Outro aspecto importante a ser destacado do Relatório é o conceito de competência, que passaria a justificar as mudanças no plano educacional, objetivando adequar os educandos às novas facetas do mercado de trabalho. Este conceito deriva da análise que o Relatório faz das transformações no campo produtivo, que são apologéticas e escamoteiam as contradições do capitalismo. Estas não são vistas como tais, mas como tensões: entre o global e o local; entre o universal e o singular; entre a tradição e a modernidade; entre as soluções de curto prazo e as de longo prazo; entre a competição e a igualdade de oportunidades; entre o incrível desenvolvimento do conhecimento e as capacidades de assimilação pelo homem; tensão entre o espiritual e o material.

A “globalização” é apresentada como uma panacéia que transformaria os países retardatários do capitalismo em nações desenvolvidas e o receituário apresentado é a adaptação, como analisa o conhecido pesquisador francês:

Tanto mais que, no tocante ao ‘progresso técnico’, a globalização é quase invariavelmente apresentada como um processo benéfico e necessário. Os relatórios oficiais admitem que a globalização decerto tem alguns inconvenientes, acompanhados de vantagens que têm dificuldades em definir. Mesmo assim, é preciso que a sociedade se adapte (esta é a palavra chave, que hoje vale como palavra de ordem) às novas exigências e obrigações, e sobretudo que descarte qualquer idéia de procurar orientar, dominar, controlar, canalizar esse novo processo. Com efeito, a globalização é a expressão das ‘forças de mercado’, por fim liberadas (pelo menos parcialmente, pois a grande tarefa da liberação está longe ser concluída) dos entraves nefastos erguidos durante meio século. De resto, para os turiferários da globalização, a necessária adaptação pressupõe que a liberalização e a desregulamentação sejam levadas a cabo, que as empresas tenham absoluta liberdade de movimentos e que todos os campos da vida social, sem exceção, sejam submetidos à valorização do capital privado (CHESNAIS , 1996, p. 25).

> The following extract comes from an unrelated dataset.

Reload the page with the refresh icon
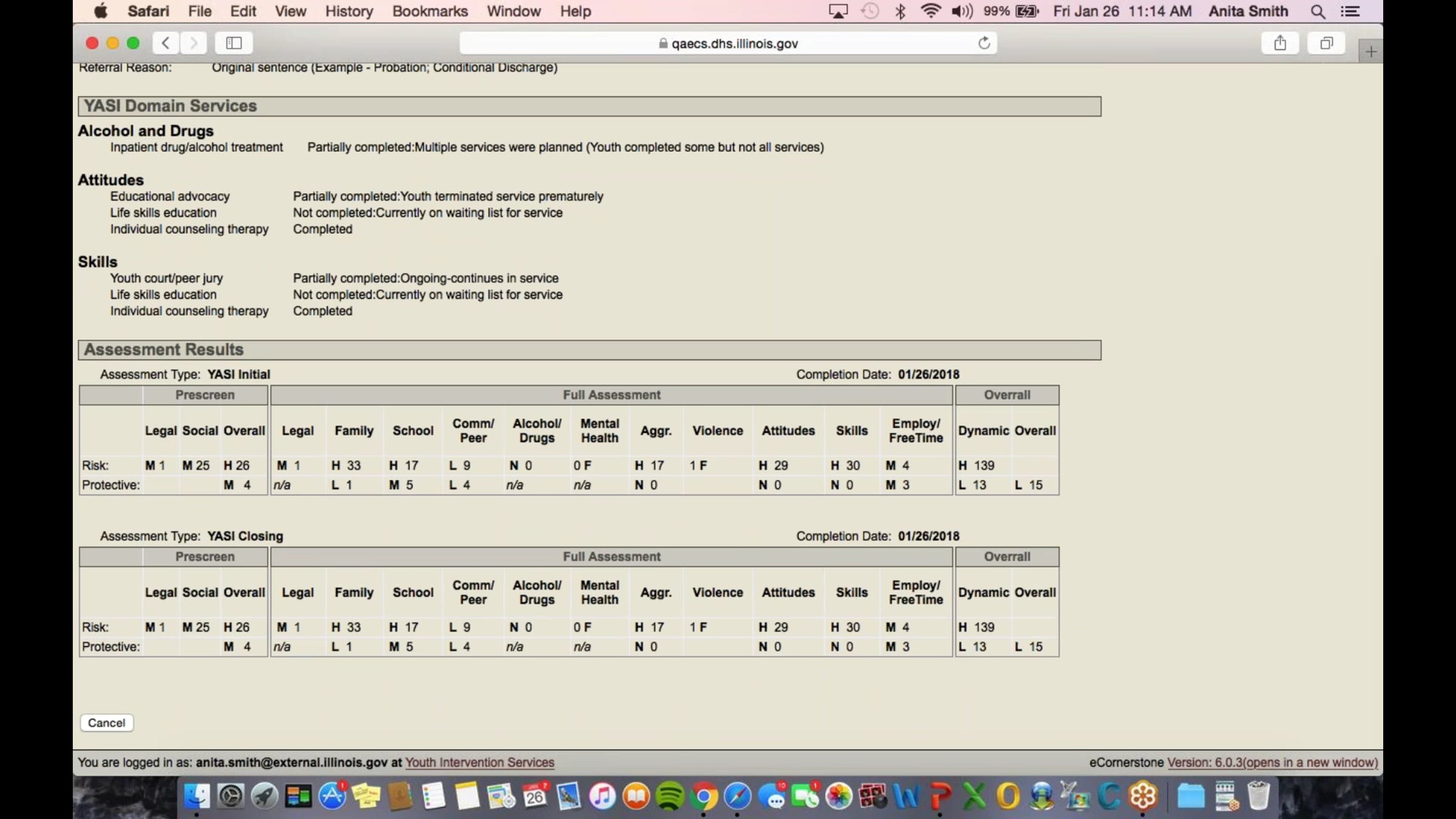This screenshot has width=1456, height=819. pos(984,43)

Percebemos, também, no discurso do presidente Fernando Henrique Cardoso, a mesma palavra de ordem — adaptar-se — ser usada para justificar a reforma do Estado brasileiro, ou seja, o País galgaria os degraus necessários para atingir o patamar de nação capitalista avançada, subordinando-se de forma passiva ao mercado internacional e implementando as reformas exigidas pelo mercado (leia-se agências multilaterais).